You even get to learn a bit of Morse code, because the four dots on the Hyundai’s steering wheel are the accepted international symbol for Hyundai’s initial. Useful, if you ever find yourself stranded on a vessel at sea. Maybe.

Hyundai Kona Electric

Luckily, the Kona’s handling isn’t like being trapped on a yacht, although by the same token it’s also not any great shakes. It’s fine for body roll and grip but not exactly exciting if you throw it around in the corners. Then again, most drivers won’t mind that when the car’s so comfortable and civilised.

Meanwhile the Kona Electric has just the right amount of EV performance: strong enough to make it feel special, yet delivered serenely enough that it doesn’t feel like the car is trying to lightly stir-fry your brain if you use too much throttle.
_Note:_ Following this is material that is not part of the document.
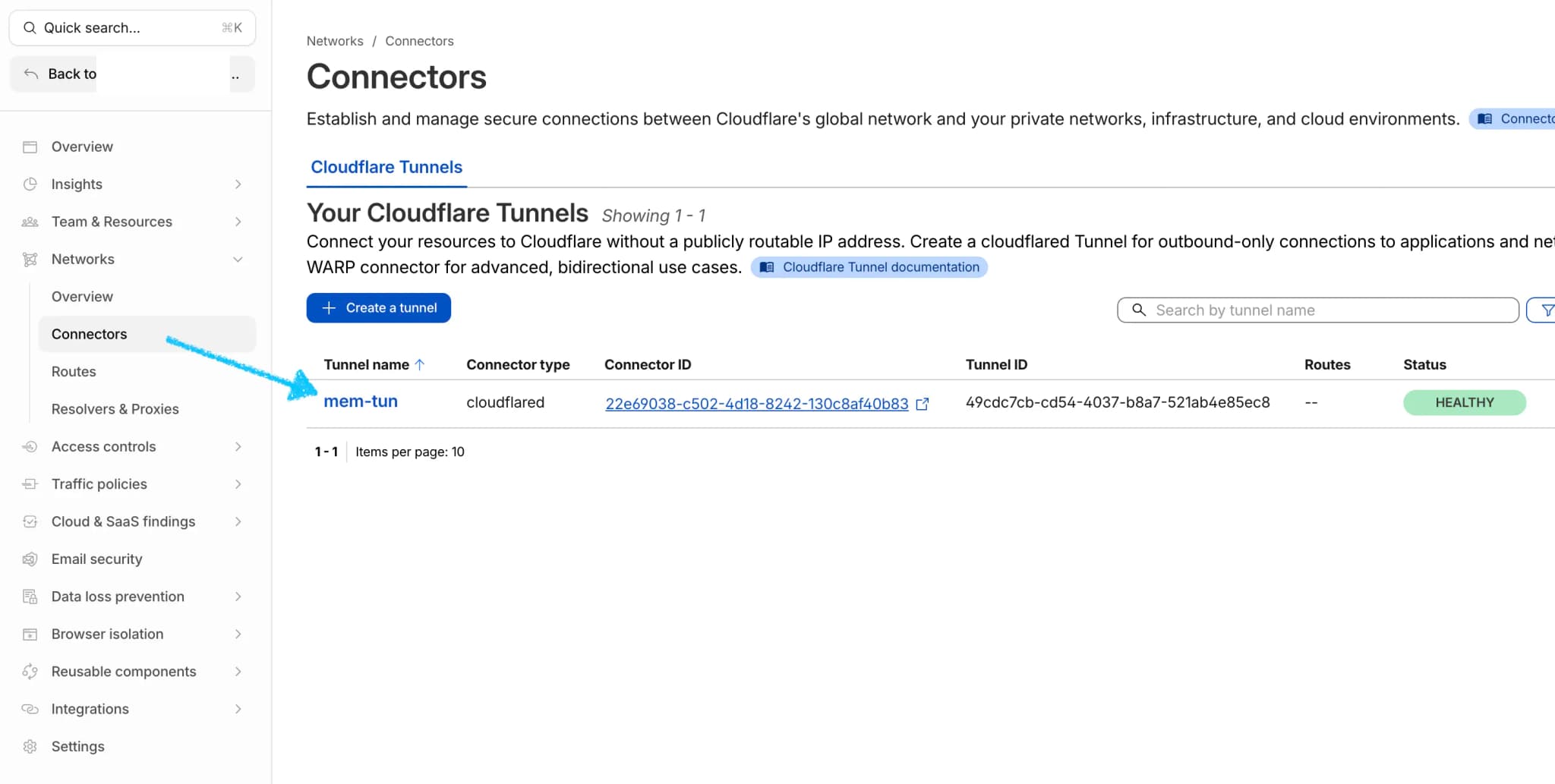
Task: Expand the Access controls section
Action: pos(238,447)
It’s practical, too, with good space in the rear for taller occupants and a 466-litre boot for your troubles, while the interior is littered with neat touches for passengers, as well as plenty of storage cubbies for odds and sods.

Hyundai Kona Electric

Petrol Kona is just as loveable

Perhaps more impressive even than the Kona Electric is the model at the other end of the scale. Having driven the EV, we sampled a 1-litre turbocharged petrol model in basic Advance spec with a manual gearbox, and it was just as loveable as the one with no tailpipe emissions — quite an achievement, when shorn of the headline-grabbing characteristics of an electric car.
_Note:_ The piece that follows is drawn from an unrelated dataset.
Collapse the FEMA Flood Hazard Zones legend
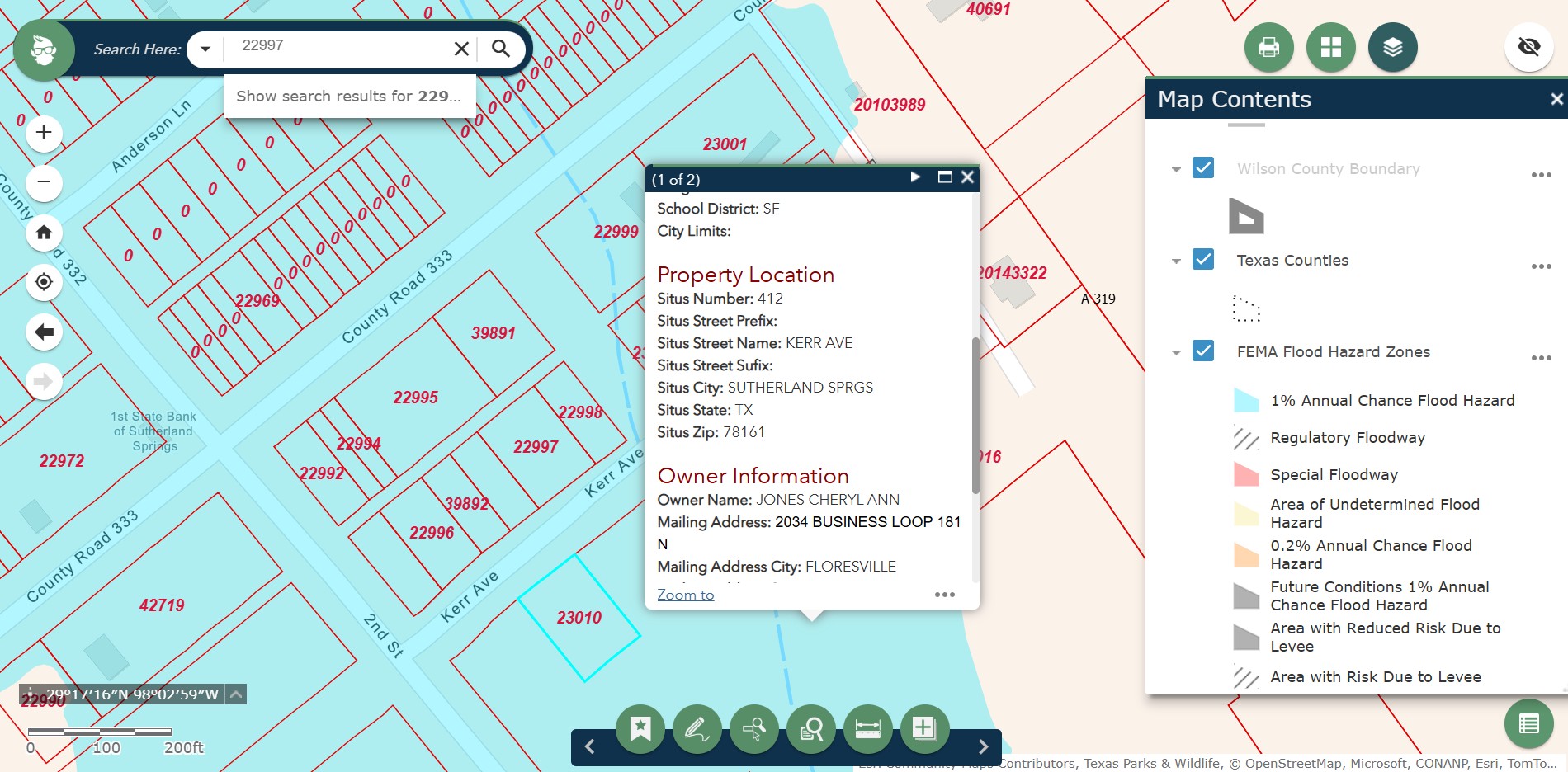This screenshot has height=772, width=1568. tap(1176, 353)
A slick action to the gearshift and pleasing rumbles from the willing engine change the Kona petrol’s driving dynamic somewhat, although this is still no hot-hatch-on-stilts. But, by the standards of a class including the best-selling Ford Puma, Vauxhall Mokka, Toyota Yaris Cross and more, the Kona is perfectly acceptable for roadholding, and it feels every bit as classy and refined as the electric version. A different dish, basically, but just as tasty.
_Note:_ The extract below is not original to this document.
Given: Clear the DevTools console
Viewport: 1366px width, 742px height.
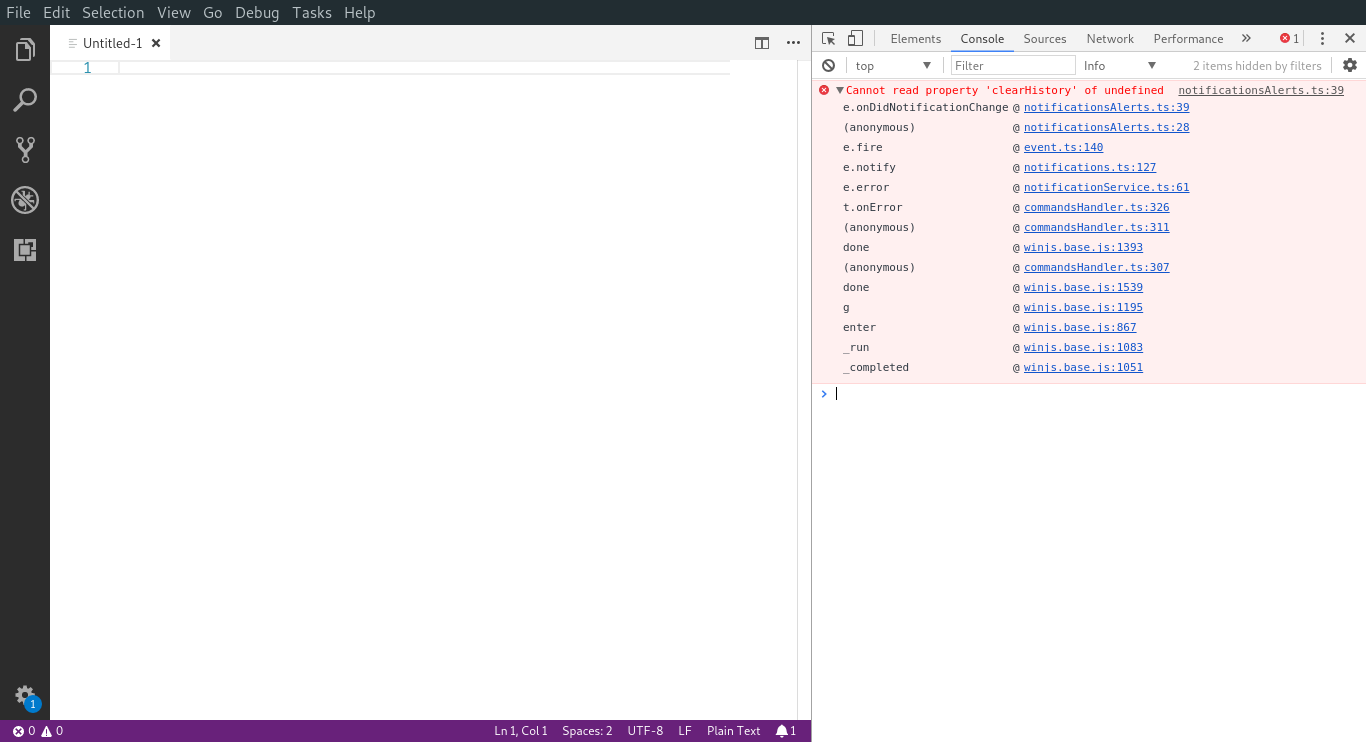Looking at the screenshot, I should [x=829, y=64].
Are there any drawbacks? Well, while the new Kona’s line-up begins from a reasonable (for this day and age) £25,725 for the 1-litre manual Advance we tried, but the Kona Electric is a totally different fiscal proposition.

It doesn’t matter which specification or engine you go for with any other Kona model packing an engine of some sort, they’re all cheaper than the lowest asking price for a 48kWh Advance, which is a chunky £34,995. Three out of the four versions of the 65kWh Electric offered are the wrong side of 40 grand.

Hyundai Kona Electric

However, that is the going rate these days for compact EVs that are as good as the Hyundai Kona is, and if you’ve been missing the appearance of Daft Punk’s robotic headgear ever since the band went their separate ways in 2021, then this is definitely the compact crossover for you.

Although it’s a lot better than just being a substitute for a French musician’s stage mask — in and among the present compact-crossover crowd, the Kona is one the most talented vehicles of its type. Hyundai has come a very long way since the days of the Pony.